Copy the following records word for word.

::::::::

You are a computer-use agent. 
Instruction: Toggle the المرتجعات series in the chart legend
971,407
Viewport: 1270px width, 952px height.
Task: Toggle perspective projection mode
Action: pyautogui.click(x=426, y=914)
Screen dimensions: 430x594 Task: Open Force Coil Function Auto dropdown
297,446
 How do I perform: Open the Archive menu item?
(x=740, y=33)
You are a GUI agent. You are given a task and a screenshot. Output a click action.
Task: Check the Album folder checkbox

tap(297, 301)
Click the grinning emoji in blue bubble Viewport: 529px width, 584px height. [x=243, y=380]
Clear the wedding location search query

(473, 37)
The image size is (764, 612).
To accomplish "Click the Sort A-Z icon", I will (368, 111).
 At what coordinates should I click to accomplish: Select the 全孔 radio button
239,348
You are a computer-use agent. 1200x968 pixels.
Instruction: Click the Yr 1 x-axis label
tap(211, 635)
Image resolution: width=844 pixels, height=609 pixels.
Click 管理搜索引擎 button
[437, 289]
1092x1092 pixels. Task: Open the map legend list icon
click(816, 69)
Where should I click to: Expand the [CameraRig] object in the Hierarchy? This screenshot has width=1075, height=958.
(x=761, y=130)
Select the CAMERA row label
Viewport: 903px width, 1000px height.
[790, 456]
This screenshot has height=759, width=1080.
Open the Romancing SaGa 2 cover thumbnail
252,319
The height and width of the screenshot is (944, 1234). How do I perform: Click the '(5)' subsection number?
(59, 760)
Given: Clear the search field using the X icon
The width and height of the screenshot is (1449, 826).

::::::::

:: THE OUTPUT ::
You are a computer-use agent. 
Instruction: Toggle the المرتجعات series in the chart legend
971,407
Viewport: 1270px width, 952px height.
Task: Toggle perspective projection mode
Action: pyautogui.click(x=426, y=914)
Screen dimensions: 430x594 Task: Open Force Coil Function Auto dropdown
297,446
 How do I perform: Open the Archive menu item?
(x=740, y=33)
You are a GUI agent. You are given a task and a screenshot. Output a click action.
Task: Check the Album folder checkbox

tap(297, 301)
Click the grinning emoji in blue bubble Viewport: 529px width, 584px height. [x=243, y=380]
Clear the wedding location search query

(473, 37)
The image size is (764, 612).
To accomplish "Click the Sort A-Z icon", I will (368, 111).
 At what coordinates should I click to accomplish: Select the 全孔 radio button
239,348
You are a computer-use agent. 1200x968 pixels.
Instruction: Click the Yr 1 x-axis label
tap(211, 635)
Image resolution: width=844 pixels, height=609 pixels.
Click 管理搜索引擎 button
[437, 289]
1092x1092 pixels. Task: Open the map legend list icon
click(816, 69)
Where should I click to: Expand the [CameraRig] object in the Hierarchy? This screenshot has width=1075, height=958.
(x=761, y=130)
Select the CAMERA row label
Viewport: 903px width, 1000px height.
[790, 456]
This screenshot has height=759, width=1080.
Open the Romancing SaGa 2 cover thumbnail
252,319
The height and width of the screenshot is (944, 1234). How do I perform: Click the '(5)' subsection number?
(59, 760)
Given: Clear the search field using the X icon
The width and height of the screenshot is (1449, 826).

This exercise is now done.